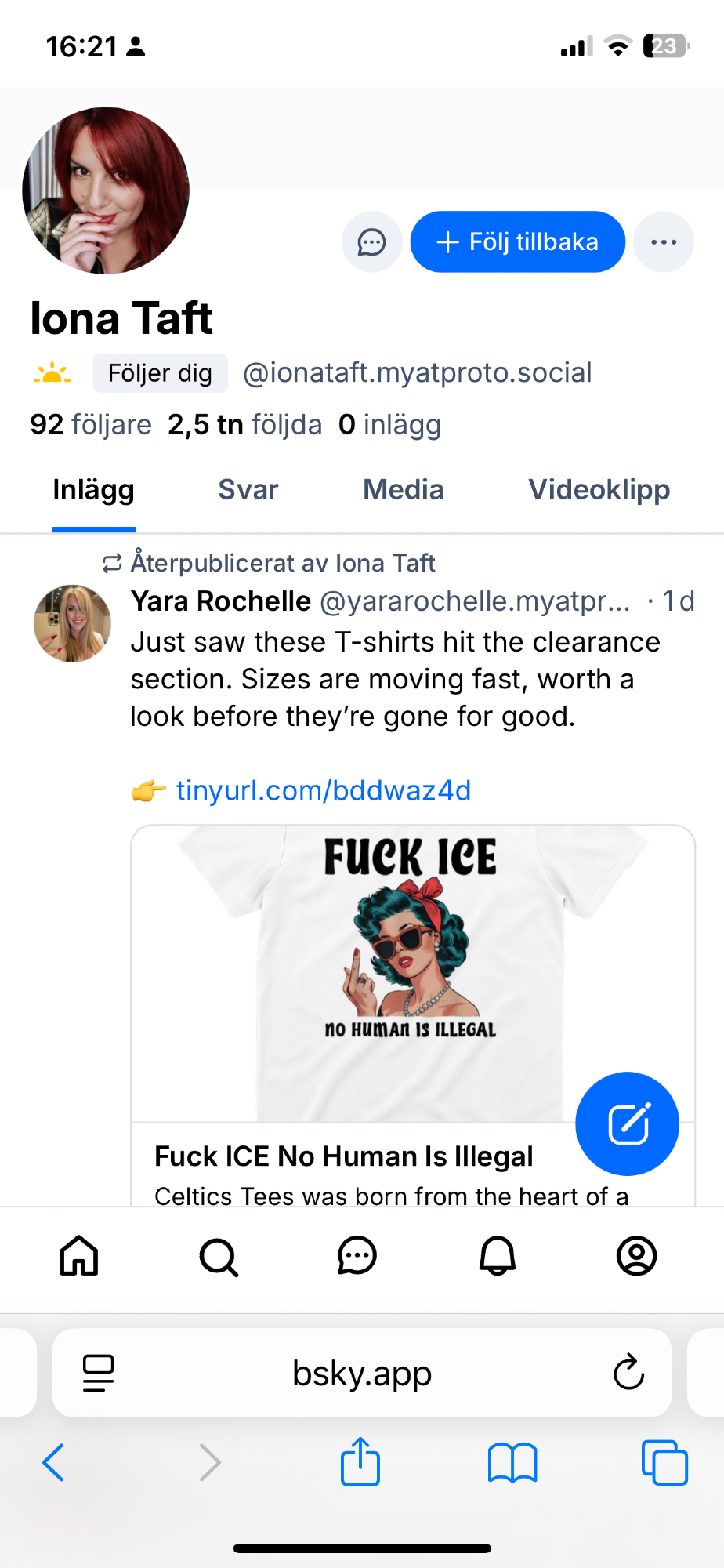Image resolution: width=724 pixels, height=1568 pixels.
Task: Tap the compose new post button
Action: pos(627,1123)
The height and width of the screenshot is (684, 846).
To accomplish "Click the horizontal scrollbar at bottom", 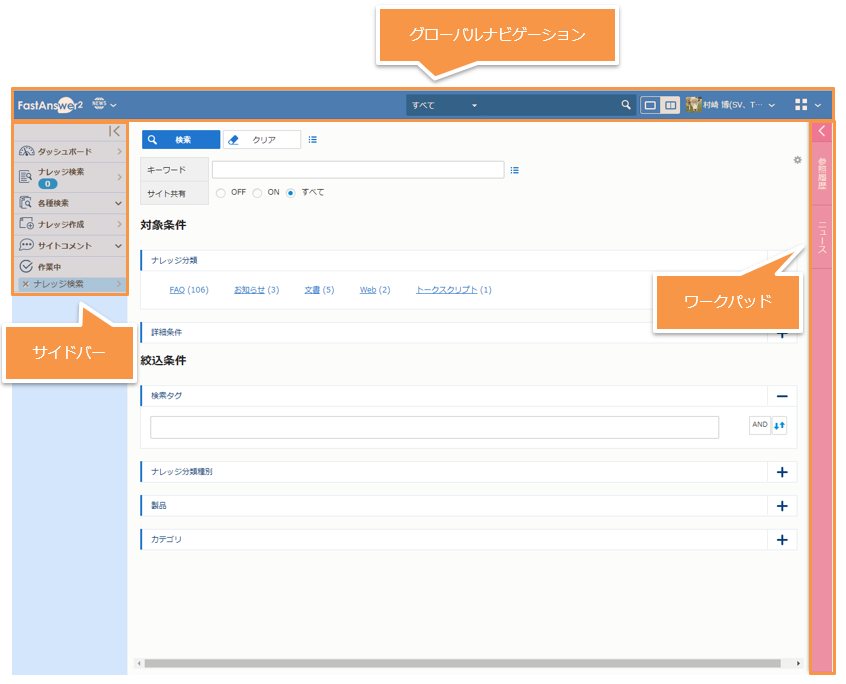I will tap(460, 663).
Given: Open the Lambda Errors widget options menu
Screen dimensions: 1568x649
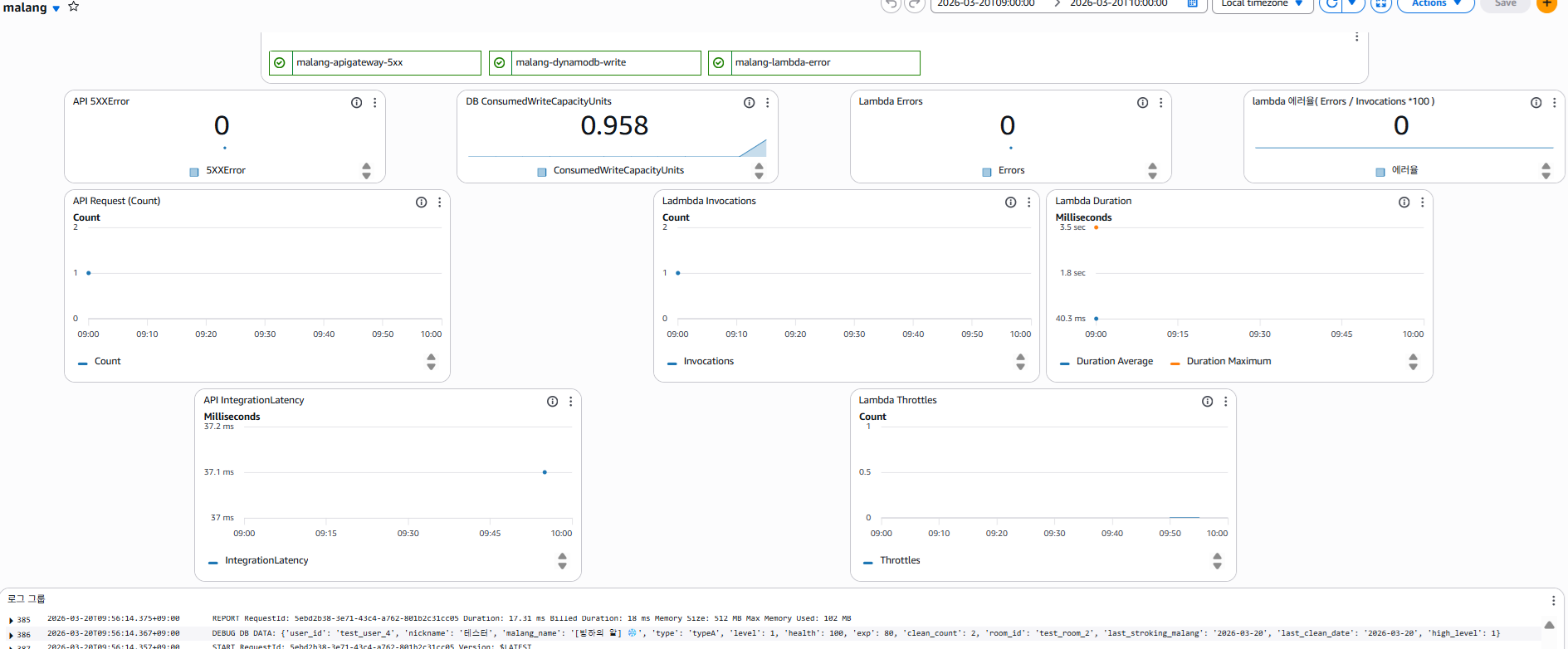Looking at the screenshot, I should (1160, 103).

◆ Work task
All lines from the line with "Given: Open the" through the final line of the data, both included, are to be repeated exactly; no other lines and no pictures.

◆ Answer box
Given: Open the Lambda Errors widget options menu
Screen dimensions: 1568x649
Looking at the screenshot, I should (1160, 103).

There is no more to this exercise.